Thursday, May 10, 2018

Tame Your Vicious SIDs

If you're like me you've inherited an established environment with multiple servers. Most of the servers in this environment are using Mixed Mode authentication with several SQL Server Logins, as well as Windows Auth logins. What I've found is several of these SQL logins were created across multiple servers manually, without bringing the hashed SID across with them.
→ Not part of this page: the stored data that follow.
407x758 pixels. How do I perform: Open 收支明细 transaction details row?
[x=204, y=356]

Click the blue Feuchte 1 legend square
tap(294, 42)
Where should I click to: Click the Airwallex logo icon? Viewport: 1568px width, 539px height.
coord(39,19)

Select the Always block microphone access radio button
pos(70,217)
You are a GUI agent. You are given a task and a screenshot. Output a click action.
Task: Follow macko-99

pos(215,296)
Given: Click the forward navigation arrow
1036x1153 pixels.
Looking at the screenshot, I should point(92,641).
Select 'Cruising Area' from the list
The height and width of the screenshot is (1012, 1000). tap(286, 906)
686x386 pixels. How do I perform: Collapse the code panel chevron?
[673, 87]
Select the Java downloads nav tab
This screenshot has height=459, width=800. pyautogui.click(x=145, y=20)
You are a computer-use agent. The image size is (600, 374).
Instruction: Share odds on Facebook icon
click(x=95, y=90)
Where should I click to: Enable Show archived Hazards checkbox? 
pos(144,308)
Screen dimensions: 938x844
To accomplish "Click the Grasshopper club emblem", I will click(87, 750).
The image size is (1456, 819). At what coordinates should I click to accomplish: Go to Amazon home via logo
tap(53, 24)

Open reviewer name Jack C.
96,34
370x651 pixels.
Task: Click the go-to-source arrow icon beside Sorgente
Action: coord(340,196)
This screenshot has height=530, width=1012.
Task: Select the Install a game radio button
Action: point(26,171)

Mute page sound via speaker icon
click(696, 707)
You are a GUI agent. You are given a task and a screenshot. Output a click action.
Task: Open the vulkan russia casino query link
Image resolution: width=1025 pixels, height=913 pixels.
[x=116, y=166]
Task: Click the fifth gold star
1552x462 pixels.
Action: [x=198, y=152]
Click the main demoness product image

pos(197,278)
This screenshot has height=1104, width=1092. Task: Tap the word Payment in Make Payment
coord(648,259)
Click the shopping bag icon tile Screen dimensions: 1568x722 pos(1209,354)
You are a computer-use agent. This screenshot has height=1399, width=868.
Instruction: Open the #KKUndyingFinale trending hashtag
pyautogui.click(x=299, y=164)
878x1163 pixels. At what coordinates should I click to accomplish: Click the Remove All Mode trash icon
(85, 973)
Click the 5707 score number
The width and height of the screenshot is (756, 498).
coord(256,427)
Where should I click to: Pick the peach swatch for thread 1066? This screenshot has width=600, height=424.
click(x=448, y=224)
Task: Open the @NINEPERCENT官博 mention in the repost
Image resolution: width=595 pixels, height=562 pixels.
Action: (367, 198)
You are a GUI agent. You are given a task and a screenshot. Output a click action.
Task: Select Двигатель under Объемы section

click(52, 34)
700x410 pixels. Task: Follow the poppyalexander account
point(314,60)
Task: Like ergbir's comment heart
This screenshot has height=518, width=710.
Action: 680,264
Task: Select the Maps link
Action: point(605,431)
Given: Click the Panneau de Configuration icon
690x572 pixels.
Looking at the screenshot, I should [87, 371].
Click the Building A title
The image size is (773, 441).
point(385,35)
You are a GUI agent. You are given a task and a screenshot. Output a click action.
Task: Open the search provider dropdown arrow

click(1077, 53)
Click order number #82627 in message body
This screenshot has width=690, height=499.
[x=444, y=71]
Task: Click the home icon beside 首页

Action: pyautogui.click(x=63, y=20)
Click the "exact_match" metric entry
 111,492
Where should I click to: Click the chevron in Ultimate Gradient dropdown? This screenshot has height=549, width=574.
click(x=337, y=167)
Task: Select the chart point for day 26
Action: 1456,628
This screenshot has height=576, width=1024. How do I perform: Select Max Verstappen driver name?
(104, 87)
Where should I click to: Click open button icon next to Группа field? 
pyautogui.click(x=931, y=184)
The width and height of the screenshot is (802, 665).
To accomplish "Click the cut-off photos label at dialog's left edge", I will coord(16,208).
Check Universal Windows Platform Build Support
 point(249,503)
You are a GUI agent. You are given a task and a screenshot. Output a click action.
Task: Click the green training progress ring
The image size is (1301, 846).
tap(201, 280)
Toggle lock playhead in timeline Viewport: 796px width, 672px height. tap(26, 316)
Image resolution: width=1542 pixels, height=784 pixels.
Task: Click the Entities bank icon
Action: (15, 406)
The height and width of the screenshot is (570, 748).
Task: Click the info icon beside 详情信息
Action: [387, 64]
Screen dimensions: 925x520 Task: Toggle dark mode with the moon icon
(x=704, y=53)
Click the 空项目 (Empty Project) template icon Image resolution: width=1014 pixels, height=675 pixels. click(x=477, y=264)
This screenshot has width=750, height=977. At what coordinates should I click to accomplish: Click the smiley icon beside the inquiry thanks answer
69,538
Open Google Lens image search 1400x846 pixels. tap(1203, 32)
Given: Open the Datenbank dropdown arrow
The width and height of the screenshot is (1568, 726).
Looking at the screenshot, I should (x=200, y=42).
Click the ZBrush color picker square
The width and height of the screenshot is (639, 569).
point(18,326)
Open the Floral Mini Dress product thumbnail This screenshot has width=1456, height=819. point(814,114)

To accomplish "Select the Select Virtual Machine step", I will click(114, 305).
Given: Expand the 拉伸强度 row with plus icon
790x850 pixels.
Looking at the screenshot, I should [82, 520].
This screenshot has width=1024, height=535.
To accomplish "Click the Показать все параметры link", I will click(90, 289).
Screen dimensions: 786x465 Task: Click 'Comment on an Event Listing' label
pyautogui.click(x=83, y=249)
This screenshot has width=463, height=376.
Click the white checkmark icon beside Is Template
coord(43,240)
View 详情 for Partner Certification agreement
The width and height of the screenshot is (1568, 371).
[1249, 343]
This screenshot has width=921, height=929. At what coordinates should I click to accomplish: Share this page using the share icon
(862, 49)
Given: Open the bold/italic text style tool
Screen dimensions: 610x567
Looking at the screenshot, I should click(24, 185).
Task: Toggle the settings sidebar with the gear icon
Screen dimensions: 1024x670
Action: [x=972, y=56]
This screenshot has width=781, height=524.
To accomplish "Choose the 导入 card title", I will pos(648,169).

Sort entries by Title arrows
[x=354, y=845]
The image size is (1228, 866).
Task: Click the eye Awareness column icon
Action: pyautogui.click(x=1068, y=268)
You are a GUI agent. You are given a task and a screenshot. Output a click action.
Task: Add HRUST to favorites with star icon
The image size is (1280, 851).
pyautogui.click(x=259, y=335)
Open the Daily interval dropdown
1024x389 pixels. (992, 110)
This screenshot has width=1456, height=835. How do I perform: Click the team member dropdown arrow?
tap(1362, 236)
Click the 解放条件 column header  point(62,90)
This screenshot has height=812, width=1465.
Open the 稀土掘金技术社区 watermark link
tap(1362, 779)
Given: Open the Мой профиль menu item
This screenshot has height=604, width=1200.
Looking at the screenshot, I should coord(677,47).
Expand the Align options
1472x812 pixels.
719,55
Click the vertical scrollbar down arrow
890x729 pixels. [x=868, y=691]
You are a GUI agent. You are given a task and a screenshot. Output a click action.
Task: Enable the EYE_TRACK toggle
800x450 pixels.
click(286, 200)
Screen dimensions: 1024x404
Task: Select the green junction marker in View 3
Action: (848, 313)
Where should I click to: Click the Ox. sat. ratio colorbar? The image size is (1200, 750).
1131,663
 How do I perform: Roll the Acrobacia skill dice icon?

This could have been done manually using the CREATE LOGIN from a SID t-sql syntax or even easier the Copy-DbaLogin command form dbatools

Step #1: You can't fix what you don't measure
$userName = 'TonyW'
$logins = @()

Get-DbaRegisteredServer -SqlInstance 'OurCMSServer' |
     sort-object -unique |
     ForEach-Object {
        write-verbose $psitem.name -verbose
        try {
            $s = Connect-DbaInstance $PSItem
        }
        catch { return; }

        if ($s.logins[$username]) {

            $logins += 
                [pscustomobject]@{
                    Server = $psitem
                    Version = $s.Version
                    Login = $username
                    Sid = 
                        ($s.logins[$username].Get_Sid() | 
                            ForEach-Object { ("{0:X}" -f $_).PadLeft(2, "0") }
                        ) -join ""
                }            
        }
    }

$logins |     
    sort-object SID, Server |
    ft -AutoSize -GroupBy SID


Step #2: Fixing it the hard way...
  1. On the Source server get the:
    • Current SID
  2. On the Destination server:
    1. Collect the following information
      • Hashed password
      • Databases owned by login
      • SQL Agent Jobs owned by login
      • Server roles the login is a member of
      • Server permissions for the login
    2. Kill existing connections and drop the login
    3. Recreate the login using the SID from the source server and the hashed password from the Destination server
    4. Reapply the following
      • Database ownership
      • SQL Agent Job ownership
      • Server Role memberships
      • Server Permissions
    5. Repair orphaned database users.